Abstract

What does contemporary political theory have to learn from the recent outpouring of postcolonial writing? What aspects of the normative apparatus of contemporary liberal political theory, for example, are brought into focus and into question by postcolonial concerns and approaches? Despite the sometimes wilful obscurantism of postcolonial theorists, and a tendency to reduce complex arguments and traditions in political theory to easy slogans, I want to claim that there are enormously important and relevant issues at play in their work that deserve careful attention. They speak to some of the most pressing and distressing issues of our day.

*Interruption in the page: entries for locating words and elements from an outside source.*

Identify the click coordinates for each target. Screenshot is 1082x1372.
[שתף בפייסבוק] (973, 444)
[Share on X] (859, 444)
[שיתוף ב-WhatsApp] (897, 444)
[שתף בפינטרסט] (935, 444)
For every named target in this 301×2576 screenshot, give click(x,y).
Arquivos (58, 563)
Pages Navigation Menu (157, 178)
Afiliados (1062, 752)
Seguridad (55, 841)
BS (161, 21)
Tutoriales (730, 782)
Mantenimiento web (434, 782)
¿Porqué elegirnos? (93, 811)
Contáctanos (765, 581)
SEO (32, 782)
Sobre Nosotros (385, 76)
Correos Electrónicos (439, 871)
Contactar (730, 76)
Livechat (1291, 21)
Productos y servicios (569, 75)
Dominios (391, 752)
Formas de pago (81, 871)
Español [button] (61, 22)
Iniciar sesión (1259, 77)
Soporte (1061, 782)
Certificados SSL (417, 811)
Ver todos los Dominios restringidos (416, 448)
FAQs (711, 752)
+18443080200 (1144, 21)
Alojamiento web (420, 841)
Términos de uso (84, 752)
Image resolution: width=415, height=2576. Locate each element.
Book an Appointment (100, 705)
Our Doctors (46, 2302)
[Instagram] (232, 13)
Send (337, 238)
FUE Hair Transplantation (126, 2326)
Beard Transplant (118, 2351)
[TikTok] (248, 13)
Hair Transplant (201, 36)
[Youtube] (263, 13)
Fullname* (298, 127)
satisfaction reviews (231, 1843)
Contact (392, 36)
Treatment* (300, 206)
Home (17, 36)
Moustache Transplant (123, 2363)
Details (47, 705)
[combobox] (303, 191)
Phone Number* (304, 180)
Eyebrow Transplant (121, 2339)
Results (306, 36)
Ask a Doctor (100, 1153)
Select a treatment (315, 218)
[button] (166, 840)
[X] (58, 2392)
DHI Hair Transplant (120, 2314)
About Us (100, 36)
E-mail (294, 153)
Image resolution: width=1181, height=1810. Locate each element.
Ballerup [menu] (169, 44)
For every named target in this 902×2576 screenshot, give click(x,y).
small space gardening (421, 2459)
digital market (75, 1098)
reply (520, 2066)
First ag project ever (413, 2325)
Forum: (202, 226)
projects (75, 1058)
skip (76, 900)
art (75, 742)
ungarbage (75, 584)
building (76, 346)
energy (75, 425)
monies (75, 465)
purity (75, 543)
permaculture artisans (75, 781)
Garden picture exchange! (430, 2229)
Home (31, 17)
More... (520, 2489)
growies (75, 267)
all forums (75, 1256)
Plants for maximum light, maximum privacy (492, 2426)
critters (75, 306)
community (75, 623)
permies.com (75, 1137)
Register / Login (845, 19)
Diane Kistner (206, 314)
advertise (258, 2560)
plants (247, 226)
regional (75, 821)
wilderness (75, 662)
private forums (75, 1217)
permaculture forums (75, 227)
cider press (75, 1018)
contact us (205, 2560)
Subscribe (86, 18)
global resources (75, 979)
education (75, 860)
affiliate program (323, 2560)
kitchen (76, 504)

Namely, they are relevant to an understanding of the ‘politics of recognition’; the ‘bewildering landscape’ of demands for cultural recognition in late-modern political societies everywhere – north, south, east and west (Tully 1995: 2; Taylor et al. 1992; Young 1990; Kymlicka 1995). The demand for recognition is linked to questions of identity, whether on the part of an individual or a group. Identity is partially shaped, as well as misshaped, by recognition (or its absence) by others. The specific differences that are recognized (or not), and the particular ways in which they are, have very real consequences – political, economic and cultural – for the parties involved. Postcolonial theory, in part, attempts to map and make sense of the interdependencies and asymmetries between these differences and identities.